Public defender calls on Strasbourg to alter Civil Procedure Law on evictions

Ecuadorian Marceline Rosero faced eviction when she could not pay her Bankia mortgage.
Ecuadorian Marceline Rosero faced eviction when she could not pay her Bankia mortgage. LUIS SEVILLANO

Ecuador has presented a suit against Spain at the European Court of Human Rights over the Iberian nation's eviction legislation. Ramiro Rivadeneira, the Ecuadorian public defender, on Tuesday morning told a press conference in Madrid that Spain was "violating the right to justice" of Ecuadorian nationals resident in the country and called on Strasbourg to modify the Civil Procedure Law.

Ecuadorian authorities calculate that as many as 15,000 of its citizens in Spain are affected by either eviction processes or mortgage-payment problems.

Rivadeneira, who was accompanied by Ecuadorian Secretary of State for Migrants Lorena Escudero, brought to light the case of Luis Solórzano, an Ecuadorian construction worker who has lived in Spain since 1999. When he was laid off in 2008, he had difficulty meeting his mortgage payments. The bank through which he had contracted his mortgage, Lloyds, applied non-payment interest of 14 percent. "It was an official protection home, the maximum legal tax value of which is 54,143 euros," Rivadeneira said.

Solórzano contracted a mortgage for a total value of 173,000 euros, 325 percent higher than the house's value. The unemployed worker was refused the right to dation in payment on several occasions, condemning him to pay off his debt to the bank by handing over the keys to his home. After exhausting all legal avenues in Spain, and after appealing to the embassy, the public defender decided to take his case to the continental level. Rivadeneira hopes it will serve as a precedent and afford greater protection to Ecuadorian citizens. He added that the problem in Spain was the current Civil Procedure legislation, "which does not allow people to explain their situation in court while the carrying out [of an eviction order] is automatic."

The bank assured us that our mortgage would never rise above 900 euros"

As Rivadeneira announced the suit, Fidel Paladines shifted in his seat. He has spent "three months and two days" sleeping outside a Bankia office in Madrid to demand negotiation over the cases of 50 families facing eviction at the hands of the lender. The Ecuadorian embassy has assessed 6,000 of its nationals resident in Spain. This is what drew Paladines and his wife to the press conference. After the press had quizzed Rivadeneira, Paladines stood up to speak. "I'm very nervous," he said.

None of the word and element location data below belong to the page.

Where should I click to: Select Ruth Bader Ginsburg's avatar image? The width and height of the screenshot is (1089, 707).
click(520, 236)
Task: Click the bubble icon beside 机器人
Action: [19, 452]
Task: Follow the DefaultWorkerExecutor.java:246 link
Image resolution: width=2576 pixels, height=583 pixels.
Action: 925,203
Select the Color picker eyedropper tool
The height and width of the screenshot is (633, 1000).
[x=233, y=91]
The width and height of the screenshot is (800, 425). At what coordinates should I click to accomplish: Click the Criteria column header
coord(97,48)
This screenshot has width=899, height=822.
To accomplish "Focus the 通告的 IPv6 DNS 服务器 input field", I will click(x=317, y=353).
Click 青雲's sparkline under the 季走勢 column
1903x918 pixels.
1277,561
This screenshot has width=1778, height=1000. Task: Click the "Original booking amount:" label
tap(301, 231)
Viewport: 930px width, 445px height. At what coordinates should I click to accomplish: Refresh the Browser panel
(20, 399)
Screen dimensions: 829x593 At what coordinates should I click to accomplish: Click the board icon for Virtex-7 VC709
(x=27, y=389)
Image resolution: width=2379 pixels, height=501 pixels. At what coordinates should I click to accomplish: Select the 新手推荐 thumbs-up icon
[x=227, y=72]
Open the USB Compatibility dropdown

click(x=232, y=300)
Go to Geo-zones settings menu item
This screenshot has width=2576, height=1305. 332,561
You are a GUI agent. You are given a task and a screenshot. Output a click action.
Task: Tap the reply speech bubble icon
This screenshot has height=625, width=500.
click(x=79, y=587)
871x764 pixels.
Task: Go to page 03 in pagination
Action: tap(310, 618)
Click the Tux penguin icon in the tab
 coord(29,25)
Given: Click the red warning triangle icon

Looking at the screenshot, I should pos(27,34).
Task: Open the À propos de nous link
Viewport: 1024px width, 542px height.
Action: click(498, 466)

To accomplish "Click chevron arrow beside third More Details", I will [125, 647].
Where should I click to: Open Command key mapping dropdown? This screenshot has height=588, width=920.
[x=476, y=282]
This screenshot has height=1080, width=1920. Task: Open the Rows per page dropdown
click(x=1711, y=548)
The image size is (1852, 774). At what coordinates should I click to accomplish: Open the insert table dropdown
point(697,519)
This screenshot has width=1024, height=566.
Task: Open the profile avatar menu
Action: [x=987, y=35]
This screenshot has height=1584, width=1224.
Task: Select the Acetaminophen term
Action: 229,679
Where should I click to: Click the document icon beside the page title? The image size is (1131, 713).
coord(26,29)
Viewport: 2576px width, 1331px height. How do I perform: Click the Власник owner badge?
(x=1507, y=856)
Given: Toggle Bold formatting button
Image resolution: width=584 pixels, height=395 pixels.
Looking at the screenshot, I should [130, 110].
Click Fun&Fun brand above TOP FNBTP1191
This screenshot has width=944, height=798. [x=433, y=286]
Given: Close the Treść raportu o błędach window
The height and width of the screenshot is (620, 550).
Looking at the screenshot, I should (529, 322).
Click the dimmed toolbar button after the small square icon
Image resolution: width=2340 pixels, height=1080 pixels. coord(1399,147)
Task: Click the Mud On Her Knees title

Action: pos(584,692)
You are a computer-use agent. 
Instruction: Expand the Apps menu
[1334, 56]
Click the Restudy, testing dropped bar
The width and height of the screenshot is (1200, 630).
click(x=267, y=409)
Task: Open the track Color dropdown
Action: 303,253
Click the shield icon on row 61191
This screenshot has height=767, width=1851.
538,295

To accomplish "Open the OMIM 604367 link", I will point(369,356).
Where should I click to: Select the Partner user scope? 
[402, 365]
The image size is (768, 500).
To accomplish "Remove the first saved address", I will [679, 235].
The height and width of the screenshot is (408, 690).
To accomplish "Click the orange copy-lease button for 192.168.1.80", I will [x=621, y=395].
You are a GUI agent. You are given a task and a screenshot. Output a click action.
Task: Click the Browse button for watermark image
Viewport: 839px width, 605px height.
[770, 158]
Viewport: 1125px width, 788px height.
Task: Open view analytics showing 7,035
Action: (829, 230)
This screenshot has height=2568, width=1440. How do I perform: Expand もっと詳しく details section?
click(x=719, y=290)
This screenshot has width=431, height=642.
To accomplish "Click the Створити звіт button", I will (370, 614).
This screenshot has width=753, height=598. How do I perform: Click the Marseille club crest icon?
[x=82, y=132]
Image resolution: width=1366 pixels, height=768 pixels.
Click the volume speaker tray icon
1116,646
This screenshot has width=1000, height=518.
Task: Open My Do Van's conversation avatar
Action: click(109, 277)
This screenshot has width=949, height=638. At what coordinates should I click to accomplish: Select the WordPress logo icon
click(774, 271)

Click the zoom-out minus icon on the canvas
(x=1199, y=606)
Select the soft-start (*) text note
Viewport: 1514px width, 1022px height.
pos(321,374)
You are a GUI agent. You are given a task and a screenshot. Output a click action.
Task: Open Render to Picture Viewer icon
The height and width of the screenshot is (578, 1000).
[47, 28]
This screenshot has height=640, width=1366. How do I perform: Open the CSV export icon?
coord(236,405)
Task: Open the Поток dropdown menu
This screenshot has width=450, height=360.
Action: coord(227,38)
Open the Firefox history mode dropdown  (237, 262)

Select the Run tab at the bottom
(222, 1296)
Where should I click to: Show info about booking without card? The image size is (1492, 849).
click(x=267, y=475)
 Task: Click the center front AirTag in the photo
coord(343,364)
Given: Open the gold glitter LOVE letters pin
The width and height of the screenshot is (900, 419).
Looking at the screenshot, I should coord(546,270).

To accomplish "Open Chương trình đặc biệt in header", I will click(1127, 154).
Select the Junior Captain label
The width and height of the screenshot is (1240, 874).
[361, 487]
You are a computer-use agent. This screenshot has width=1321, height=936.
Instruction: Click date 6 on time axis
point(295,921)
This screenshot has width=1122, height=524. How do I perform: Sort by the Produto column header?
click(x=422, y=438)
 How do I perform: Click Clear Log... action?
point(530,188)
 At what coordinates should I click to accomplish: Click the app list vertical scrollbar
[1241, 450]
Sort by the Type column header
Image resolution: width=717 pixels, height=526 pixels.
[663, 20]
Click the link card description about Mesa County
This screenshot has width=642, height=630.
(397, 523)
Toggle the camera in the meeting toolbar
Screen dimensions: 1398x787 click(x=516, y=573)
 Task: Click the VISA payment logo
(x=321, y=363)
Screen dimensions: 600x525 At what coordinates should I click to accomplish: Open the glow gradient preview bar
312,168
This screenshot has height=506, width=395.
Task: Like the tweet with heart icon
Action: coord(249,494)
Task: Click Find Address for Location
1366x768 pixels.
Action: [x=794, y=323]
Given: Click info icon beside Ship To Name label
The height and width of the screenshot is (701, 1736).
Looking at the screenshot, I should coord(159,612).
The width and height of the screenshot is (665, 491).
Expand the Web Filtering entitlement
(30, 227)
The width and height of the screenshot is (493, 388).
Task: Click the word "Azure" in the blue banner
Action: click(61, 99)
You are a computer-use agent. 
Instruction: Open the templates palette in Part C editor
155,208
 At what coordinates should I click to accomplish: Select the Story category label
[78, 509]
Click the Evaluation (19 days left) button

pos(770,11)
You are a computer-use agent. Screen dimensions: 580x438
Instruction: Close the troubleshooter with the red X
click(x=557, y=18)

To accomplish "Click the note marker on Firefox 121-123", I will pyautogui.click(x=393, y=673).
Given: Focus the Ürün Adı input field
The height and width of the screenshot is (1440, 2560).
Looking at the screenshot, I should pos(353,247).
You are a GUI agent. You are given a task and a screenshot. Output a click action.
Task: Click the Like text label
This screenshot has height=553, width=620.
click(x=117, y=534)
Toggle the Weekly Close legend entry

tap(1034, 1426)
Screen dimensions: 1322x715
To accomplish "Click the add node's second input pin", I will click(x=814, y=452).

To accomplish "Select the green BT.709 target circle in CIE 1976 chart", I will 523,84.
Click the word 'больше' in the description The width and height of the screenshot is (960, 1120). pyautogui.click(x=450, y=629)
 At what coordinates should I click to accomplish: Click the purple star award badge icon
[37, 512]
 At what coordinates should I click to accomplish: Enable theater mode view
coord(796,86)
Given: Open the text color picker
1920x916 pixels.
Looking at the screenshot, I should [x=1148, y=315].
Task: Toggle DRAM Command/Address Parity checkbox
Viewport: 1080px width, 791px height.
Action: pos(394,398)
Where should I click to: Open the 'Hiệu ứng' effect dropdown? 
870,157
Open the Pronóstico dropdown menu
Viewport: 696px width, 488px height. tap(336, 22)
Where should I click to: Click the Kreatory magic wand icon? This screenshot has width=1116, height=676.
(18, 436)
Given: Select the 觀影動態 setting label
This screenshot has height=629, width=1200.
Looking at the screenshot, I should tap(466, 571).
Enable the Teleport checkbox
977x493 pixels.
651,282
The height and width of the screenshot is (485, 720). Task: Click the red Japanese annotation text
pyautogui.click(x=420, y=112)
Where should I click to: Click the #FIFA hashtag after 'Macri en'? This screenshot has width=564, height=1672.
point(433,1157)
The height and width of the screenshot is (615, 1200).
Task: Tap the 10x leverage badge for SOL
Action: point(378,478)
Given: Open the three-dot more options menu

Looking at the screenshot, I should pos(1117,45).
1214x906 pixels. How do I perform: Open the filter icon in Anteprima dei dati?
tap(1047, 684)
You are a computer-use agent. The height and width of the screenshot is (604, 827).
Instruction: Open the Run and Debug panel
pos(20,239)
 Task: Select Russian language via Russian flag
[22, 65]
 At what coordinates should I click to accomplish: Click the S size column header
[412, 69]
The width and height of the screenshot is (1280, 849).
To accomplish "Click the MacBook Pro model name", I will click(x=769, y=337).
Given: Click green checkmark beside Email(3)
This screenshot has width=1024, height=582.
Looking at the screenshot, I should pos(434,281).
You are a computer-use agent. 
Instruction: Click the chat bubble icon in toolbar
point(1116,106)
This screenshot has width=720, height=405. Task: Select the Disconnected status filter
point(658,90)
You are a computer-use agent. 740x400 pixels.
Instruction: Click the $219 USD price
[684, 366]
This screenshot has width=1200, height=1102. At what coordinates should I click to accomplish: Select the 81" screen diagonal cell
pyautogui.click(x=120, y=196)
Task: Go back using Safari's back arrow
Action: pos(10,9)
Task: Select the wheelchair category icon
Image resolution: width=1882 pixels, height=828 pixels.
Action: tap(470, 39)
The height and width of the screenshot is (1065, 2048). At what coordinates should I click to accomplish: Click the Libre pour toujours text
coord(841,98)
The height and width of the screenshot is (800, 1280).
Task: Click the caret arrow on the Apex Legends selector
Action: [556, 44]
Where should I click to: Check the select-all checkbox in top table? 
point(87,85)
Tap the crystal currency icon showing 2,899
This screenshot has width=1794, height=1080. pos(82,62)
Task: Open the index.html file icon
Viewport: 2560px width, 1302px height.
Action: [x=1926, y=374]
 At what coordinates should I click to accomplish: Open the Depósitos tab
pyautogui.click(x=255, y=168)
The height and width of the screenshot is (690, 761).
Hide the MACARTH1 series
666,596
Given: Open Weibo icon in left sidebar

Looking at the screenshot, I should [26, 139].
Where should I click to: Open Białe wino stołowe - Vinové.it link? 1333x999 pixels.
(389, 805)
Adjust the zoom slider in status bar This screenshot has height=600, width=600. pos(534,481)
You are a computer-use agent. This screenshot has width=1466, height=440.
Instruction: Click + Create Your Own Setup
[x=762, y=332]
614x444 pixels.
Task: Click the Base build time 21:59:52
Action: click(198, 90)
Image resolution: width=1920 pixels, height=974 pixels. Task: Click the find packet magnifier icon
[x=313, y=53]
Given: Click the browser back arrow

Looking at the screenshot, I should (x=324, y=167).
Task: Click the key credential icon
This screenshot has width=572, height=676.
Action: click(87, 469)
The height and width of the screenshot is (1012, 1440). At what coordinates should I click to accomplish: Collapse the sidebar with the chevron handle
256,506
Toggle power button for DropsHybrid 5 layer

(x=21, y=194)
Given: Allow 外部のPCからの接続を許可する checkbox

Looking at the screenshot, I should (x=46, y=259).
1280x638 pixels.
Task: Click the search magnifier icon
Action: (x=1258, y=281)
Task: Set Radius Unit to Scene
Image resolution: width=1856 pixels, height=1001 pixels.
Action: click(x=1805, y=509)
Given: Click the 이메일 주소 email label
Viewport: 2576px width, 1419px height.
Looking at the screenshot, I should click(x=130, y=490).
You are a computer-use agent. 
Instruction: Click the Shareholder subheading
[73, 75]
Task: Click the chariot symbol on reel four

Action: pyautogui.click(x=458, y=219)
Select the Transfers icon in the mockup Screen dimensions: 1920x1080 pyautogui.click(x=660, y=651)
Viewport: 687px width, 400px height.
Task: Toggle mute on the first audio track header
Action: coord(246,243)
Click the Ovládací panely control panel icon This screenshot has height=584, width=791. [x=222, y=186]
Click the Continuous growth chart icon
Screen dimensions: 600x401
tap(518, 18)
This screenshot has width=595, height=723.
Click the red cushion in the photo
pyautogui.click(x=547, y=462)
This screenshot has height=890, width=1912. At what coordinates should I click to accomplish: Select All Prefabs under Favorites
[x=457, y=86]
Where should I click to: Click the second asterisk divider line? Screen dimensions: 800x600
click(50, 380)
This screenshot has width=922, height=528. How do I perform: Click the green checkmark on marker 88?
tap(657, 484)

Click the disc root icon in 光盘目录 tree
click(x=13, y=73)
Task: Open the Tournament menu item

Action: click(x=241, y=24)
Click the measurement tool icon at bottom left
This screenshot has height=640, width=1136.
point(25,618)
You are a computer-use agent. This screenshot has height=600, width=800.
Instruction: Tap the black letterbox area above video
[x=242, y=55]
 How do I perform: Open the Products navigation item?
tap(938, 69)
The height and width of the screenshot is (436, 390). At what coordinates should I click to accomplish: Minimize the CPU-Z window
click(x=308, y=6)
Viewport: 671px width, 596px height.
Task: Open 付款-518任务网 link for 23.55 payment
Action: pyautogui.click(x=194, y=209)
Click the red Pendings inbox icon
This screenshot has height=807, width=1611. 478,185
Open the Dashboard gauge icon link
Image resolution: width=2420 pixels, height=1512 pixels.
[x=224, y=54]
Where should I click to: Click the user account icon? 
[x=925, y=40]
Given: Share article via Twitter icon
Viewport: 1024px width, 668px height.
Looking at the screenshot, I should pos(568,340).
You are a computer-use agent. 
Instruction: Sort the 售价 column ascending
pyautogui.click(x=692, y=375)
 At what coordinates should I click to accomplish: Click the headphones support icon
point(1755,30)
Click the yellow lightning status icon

Also a construction worker and also unemployed, he and his wife bought their house in 2006 and started paying an 800-euro monthly mortgage, his wife, María Sarango, 52, explained. "At that time we had no trouble paying it. [The bank] assured us, although not in writing, that it would never rise above 900 euros, but we ended paying 1,400."

The couple has stopped paying the mortgage. The 426 euros that Paladines receives in benefits and the 250 euros Sarango makes cover the rental of a single room, in which she lives with their two student children, aged 10 and 20. He sleeps outside. They are also seeking the right to dation in payment.

The public defender thanked Paladines when he had finished. "Is that it?" the couple asked. Despite their disappointment at Rivadeneira's brusque response, the couple was happy with the Strasbourg development.